• Exercise requirements: Carry on the forum thread about identifying a piranha from the point where it stops.

• Source extract:
============================================================

# Just wondering



## homebrewed (Feb 25, 2003)

I sold this as a rhom (years back) which it is not, and there was a conclusion that it is a spilo CF. I ended up getting this thing back and now I've been staring at it for a few hours, I'm not to sure what I've got.
Here are a series of pics:
With Flash:

















No Flash:

















Larger pics available.

Thanks in advance

Tim


----------



## ANDONI (Jul 11, 2004)

S. Sanchezi


----------



## homebrewed (Feb 25, 2003)

Not trying to be a dill, but it seems that everyone is slapping that name on any red breasted ser. species these days.
I'm comparing to this S. Sanchezi: http://www.piranha-fury.com/pfury/index.php?showtopic=71460
The one I've got has more of a blunt face and extremely red eyes, although the fins and over all shape do seem to match up... hmmmmm


----------



## hastatus (Jan 16, 2003)

> homebrewed Posted Today, 09:01 PM
> Not trying to be a dill, but it seems that everyone is slapping that name on any red breasted ser. species these days.
> I'm comparing to this S. Sanchezi: http://www.piranha-fury.com/pfury/index.php?showtopic=71460
> The one I've got has more of a blunt face and extremely red eyes, although the fins and over all shape do seem to match up... hmmmmm


I understand your concerns: S. sanchezi goes throught some interesting morphological changes. I have some interesting preserved examples of this. Recently I sent this photo to FINK and he agreed it is not a spilopleura. I advised that I've been using the sci name S. sanchezi. He didn't agree or disagree so perhaps that is a good thing.

============================================================

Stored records

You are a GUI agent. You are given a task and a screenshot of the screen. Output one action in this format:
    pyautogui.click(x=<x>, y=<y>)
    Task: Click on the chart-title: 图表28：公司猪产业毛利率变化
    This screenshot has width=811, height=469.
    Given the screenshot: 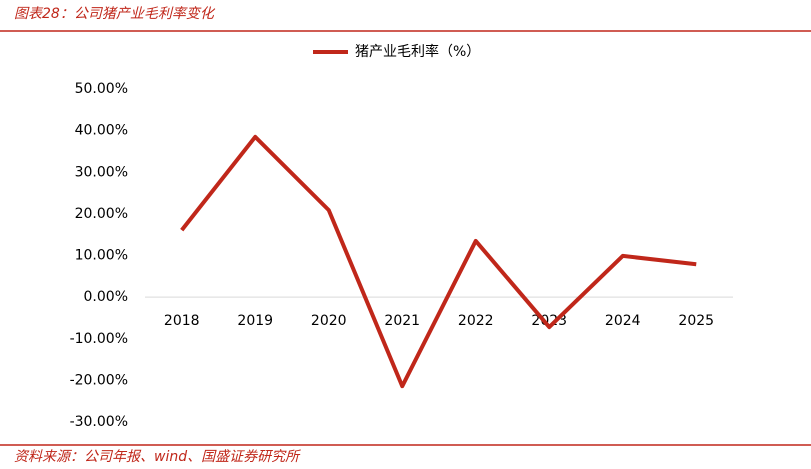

============================================================

• Reply to the task:
----------



## homebrewed (Feb 25, 2003)

So I may have a blunt faced sanchezi is what you're saying?








Fair enough.
Maybe Dr. Fink can shed some light. If not I guess I'll hop on the sanchezi band wagon









Thanks for the input Frank

Tim


----------



## hastatus (Jan 16, 2003)

The most interesting thing about this species (having seen a full grown adult in 1965) the lower half of the body is very compressed, knife-edged, probably more than S. compressus. The head maintains that bulldog like face which is odd and almost looks deformed, head on with the belly below. The red throat remains prominent throughout much of its life. Its not uncommon to find old literature with this fish captioned as either S. spilopleura or S. (= P.) nattereri. Neither of which it is.


----------



## homebrewed (Feb 25, 2003)

Guess I stand correct
Looks like I have a nice big Sanchezi.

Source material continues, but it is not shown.